Hyksos - Hyksos 15th Dynasty

Hyksos 15th Dynasty

Traditionally, only the Fifteenth Dynasty rulers are called Hyksos. The Greek name "Hyksos" was coined by Manetho to identify the Fifteenth Dynasty of Asiatic rulers of northern Egypt. In Egyptian Hyksos means "ruler(s) of foreign countries", however, Josephus mistranslated Hyksos as "Shepherd Kings".

The Hyksos had Canaanite names, as seen in those with names of Semitic deities such as Anath or Ba'al. They introduced new tools of warfare into Egypt, most notably the composite bow and the horse-drawn chariot.

The known rulers for the Hyksos 15th dynasty are:

Name Dates
Sakir-Har Named as an early Hyksos king on a door jamb found at Avaris.
Regnal order uncertain.
Khyan c. 1620 BC
Apophis c. 1580 BC to 1540 BC
Khamudi c. 1540 BC to 1530 BC?

The Hyksos kingdom was centered in the eastern Nile Delta and Middle Egypt and was limited in size, never extending south into Upper Egypt, which was under the control of Theban-based rulers. Hyksos relations with the south seem, to have been mainly of a commercial nature, although Theban princes appear to have recognized the Hyksos rulers and may possibly have provided them with tribute for a period. The Hyksos Fifteenth Dynasty rulers established their capital and seat of government at Avaris.

The rule of these kings overlaps with that of the native Egyptian pharaohs of the 16th and 17th dynasties of Egypt, better known as the Second Intermediate Period. The first pharaoh of the 18th dynasty, Ahmose I, finally expelled the Hyksos from their last holdout at Sharuhen in Gaza by the 16th year of his reign. Scholars have taken the increasing use of scarabs and the adoption of some Egyptian forms of art by the Fifteenth Dynasty Hyksos kings and their wide distribution as an indication of their becoming progressively Egyptianized. The Hyksos used Egyptian titles associated with traditional Egyptian kingship, and took the Egyptian god Seth to represent their own titulary deity. It appears, that Hyksos administration was accepted in most quarters, if not actually supported by many of their northern Egyptian subjects.
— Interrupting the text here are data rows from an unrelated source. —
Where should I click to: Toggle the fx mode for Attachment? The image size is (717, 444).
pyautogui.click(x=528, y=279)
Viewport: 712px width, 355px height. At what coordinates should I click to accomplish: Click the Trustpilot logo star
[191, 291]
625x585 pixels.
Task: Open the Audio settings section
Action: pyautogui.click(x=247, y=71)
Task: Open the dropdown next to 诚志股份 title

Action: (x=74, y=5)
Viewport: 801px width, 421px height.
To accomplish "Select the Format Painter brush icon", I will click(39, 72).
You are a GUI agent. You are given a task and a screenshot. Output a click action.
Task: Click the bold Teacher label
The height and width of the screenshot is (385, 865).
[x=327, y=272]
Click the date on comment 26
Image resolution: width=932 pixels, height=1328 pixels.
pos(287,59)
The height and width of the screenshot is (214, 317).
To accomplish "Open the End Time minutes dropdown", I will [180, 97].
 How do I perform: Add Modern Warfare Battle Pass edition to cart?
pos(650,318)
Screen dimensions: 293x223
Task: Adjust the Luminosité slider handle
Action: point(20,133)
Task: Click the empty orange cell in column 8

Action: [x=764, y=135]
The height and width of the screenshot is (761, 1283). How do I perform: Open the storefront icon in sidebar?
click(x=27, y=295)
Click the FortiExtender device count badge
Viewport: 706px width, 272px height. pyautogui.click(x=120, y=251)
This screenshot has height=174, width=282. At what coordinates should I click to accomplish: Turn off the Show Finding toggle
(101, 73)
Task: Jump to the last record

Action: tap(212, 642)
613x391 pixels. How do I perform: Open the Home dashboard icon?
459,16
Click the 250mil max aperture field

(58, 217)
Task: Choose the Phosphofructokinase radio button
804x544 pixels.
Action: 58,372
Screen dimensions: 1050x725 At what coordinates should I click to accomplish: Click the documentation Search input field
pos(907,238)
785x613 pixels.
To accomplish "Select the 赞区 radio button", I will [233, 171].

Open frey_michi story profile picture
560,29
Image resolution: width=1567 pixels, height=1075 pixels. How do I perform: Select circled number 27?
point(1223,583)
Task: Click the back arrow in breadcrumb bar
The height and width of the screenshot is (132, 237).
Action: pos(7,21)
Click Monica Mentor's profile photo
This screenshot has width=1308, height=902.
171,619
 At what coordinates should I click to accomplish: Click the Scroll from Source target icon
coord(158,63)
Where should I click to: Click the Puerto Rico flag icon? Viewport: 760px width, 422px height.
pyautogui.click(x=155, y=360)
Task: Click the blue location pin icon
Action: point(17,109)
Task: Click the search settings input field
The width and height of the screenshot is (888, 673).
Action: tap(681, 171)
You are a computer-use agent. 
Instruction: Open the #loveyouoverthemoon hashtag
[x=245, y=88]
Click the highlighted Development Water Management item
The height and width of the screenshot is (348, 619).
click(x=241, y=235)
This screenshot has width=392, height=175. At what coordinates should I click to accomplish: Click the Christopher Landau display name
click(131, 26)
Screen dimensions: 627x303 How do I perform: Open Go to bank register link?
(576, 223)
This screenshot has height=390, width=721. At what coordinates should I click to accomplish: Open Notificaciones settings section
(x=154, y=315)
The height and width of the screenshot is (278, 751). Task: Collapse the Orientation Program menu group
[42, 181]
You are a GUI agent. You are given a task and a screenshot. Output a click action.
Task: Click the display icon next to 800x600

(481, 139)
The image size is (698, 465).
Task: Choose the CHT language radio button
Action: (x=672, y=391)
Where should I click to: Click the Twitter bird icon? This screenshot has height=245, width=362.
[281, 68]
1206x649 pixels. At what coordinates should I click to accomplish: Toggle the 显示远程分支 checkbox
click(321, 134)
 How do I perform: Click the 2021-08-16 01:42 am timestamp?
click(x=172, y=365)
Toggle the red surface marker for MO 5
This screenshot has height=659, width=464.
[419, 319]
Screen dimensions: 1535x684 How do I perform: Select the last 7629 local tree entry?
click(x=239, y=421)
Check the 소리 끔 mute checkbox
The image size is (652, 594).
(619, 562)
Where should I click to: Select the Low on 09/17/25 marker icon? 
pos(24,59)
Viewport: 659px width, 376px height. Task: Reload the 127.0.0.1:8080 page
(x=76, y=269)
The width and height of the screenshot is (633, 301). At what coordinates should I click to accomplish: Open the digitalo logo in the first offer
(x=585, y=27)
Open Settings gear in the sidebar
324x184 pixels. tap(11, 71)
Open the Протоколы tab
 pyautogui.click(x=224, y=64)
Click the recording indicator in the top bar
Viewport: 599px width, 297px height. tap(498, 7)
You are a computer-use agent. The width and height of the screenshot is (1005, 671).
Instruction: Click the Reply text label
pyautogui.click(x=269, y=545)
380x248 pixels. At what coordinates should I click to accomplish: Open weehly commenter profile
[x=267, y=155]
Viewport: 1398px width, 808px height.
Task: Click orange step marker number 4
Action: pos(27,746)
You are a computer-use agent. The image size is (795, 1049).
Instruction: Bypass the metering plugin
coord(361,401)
In spite of the prosperity that the stable political situation brought to the land, the native Egyptians continued to view the Hyksos as non-Egyptian "invaders.", When they were eventually driven out of Egypt, all traces of their occupation were erased. No accounts survive recording the history of the period from the Hyksos perspective, only that of the native Egyptians who evicted the occupiers, in this case the rulers of the Eighteenth Dynasty who were the direct successor of the Theban Seventeenth Dynasty. It was the latter who started and led a sustained war against the Hyksos. Some think that the native kings from Thebes had an incentive to demonize the Asiatic rulers in the North, thus accounting for the destruction of their monuments. From this viewpoint the Hyksos dynasties represent superficially Egyptianized foreigners who were tolerated, but not truly accepted, by their Egyptian subjects. In contrast scholars such as John A. Wilson found that the description of the Hyksos as overpowering, irreligious foreign rulers had support from other sources.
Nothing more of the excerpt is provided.